Intriguée par le titre et la couverture, j’ai lu cet ouvrage graphique sans même en lire le résumé. Devant l’expression sérieuse et presque fermée de la jeune fille à droite sur la couverture, j’avais néanmoins plus ou moins compris que le sujet abordé allait être sérieux et je ne me suis pas trompée.

S’appuyant sur les dessins simples et expressifs de Sofie Louise Dam, convenant à merveille à cet ouvrage court mais intense, l’auteur évoque un sujet difficile : la maltraitance et la violence infantiles. Pour ce faire, il part d’une session du « jeu des murmures », un jeu en apparence sans conséquence qui changera la vie de Vera, mais aussi celle d’Anna.  Cette dernière va, en effet, profiter d’une partie pour confier à Vera son secret : sa mère la frappe ! Une information dont Vera ne saura pas tout de suite que faire ni même le degré de fiabilité à lui accorder.

À cet égard, j’ai apprécié le réalisme avec lequel Morten Durr dépeint la réaction de Vera, une adolescente comme les autres, qui va devoir faire face à une situation à laquelle elle n’était pas préparée. Cette confidence, qu’elle n’a pas sollicitée et qui la place dans une situation difficile, est, en revanche, un exutoire pour Anna qui semble avoir trouvé à travers ces quelques mots,  » Ma mère me frappe« , un moyen de partager son lourd fardeau. Un fardeau qui fend le coeur des lecteurs, d’autant qu’on voit et ressent, page après page, le désarroi d’Anna et le sentiment de solitude à laquelle son secret la condamne.

Il faut dire que rien de l’extérieur ne permet de deviner l’enfer vécu par la jeune fille, sa mère faisant, en public, bonne figure, du moins jusqu’à ce qu’on prenne le temps d’étudier de plus près la situation et de voir le vernis de respectabilité se fissurer avant de se désagréger. La question de la parole de la victime est ainsi abordée avec une justesse indéniable, l’auteur nous montrant  à quel point elle peut être facilement remise en cause…
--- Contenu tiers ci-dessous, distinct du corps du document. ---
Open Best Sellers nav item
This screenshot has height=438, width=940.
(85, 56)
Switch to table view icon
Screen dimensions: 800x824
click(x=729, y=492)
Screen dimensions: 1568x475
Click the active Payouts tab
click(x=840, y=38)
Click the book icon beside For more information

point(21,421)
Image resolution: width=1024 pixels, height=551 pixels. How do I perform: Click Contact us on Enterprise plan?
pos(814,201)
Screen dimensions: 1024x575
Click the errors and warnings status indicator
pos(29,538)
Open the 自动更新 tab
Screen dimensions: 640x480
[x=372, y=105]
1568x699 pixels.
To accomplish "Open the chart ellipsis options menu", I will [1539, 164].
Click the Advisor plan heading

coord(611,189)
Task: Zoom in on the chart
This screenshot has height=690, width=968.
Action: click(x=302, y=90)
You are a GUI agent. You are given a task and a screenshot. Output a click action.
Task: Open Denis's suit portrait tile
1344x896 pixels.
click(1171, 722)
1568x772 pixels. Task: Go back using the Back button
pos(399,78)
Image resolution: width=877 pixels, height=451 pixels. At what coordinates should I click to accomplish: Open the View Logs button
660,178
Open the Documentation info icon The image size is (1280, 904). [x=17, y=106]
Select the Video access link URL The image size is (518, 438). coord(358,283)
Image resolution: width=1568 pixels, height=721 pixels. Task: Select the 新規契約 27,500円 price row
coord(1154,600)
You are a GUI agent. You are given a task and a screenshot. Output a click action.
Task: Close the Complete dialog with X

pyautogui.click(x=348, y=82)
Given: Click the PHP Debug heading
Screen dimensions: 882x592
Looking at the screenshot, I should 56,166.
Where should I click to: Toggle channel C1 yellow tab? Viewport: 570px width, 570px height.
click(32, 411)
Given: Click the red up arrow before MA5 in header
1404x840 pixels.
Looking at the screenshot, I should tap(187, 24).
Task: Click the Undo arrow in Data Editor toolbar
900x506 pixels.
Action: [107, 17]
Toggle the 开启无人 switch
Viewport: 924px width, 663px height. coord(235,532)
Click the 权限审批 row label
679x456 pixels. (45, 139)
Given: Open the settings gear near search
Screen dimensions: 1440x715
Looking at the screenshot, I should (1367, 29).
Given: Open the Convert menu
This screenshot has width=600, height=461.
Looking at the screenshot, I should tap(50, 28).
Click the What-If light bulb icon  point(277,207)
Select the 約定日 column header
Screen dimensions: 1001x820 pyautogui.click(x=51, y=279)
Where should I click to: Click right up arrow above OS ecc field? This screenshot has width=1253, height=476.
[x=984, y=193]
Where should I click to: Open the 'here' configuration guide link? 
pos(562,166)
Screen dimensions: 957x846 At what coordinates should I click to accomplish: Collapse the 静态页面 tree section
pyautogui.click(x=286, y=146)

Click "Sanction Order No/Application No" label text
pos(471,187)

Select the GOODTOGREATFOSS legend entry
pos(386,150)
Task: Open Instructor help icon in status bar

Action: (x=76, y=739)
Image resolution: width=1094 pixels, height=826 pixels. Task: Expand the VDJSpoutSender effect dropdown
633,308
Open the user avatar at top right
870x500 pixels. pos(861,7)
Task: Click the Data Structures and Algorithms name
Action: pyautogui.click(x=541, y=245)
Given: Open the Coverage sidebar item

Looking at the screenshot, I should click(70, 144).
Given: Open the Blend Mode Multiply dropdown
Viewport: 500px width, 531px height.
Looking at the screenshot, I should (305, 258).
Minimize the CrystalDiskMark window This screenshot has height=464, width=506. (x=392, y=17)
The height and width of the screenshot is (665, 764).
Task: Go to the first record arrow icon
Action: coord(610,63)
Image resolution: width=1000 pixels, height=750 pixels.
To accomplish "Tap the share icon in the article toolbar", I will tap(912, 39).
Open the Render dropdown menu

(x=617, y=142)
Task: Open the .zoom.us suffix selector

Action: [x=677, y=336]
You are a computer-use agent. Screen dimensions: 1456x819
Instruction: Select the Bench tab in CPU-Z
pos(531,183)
Un certain sentiment de révolte ne pourra alors que vous étreindre le coeur, d’autant que l’auteur ne nous épargne par cette odieuse manière dont les adultes peuvent parfois minimiser les mots des plus jeunes. Une violence supplémentaire à celle déjà subie par la victime, même si heureusement, parfois, certains acceptent d’ouvrir les yeux, d’écouter et d’entendre avant d’accompagner et d’aider.

Le sujet est difficile, mais l’auteur l’aborde avec une sensibilité dénuée de pathos qui permet de ressentir les émotions d’Anna, sans se sentir écrasé par le poids d’une situation qui est la réalité de bien trop d’enfants et d’adolescents. À cet égard, cette BD offre un réel travail de sensibilisation, tout en offrant une main salutaire aux victimes en leur montrant qu’elles ne sont pas seules et qu’une main tendue peut parfois tout changer.

La fin pourrait sembler un peu trop facile mais pour ma part, je la trouve parfaite, celle-ci apportant ce rayon de lumière dont les personnes trop longtemps dans le noir, et alourdies par le poids du désespoir, ont terriblement besoin. Comme un murmure pour crier au monde l’importance de savoir écouter pour aider et sauver quand il est parfois plus facile de minimiser ou pire, de feindre l’ignorance.   

Bravo à Morten Dürr et  Sofie Louise Dam pour cet ouvrage de sensibilisation simple et marquant à la fois !

49 réflexions sur “Comme un murmure, Morten Dürr et Sofie Louise Dam

  1. Je le note tout de suite car le sujet est important et la BD est pour moi un excellent moyen d’en parler. Sur une thématique proche, j’ai adoré Speak adapté par Émily Carroll du roman de Laurie Halse Andersen. Le dessin permet d’en dire beaucoup avec émotion mais sans pathos.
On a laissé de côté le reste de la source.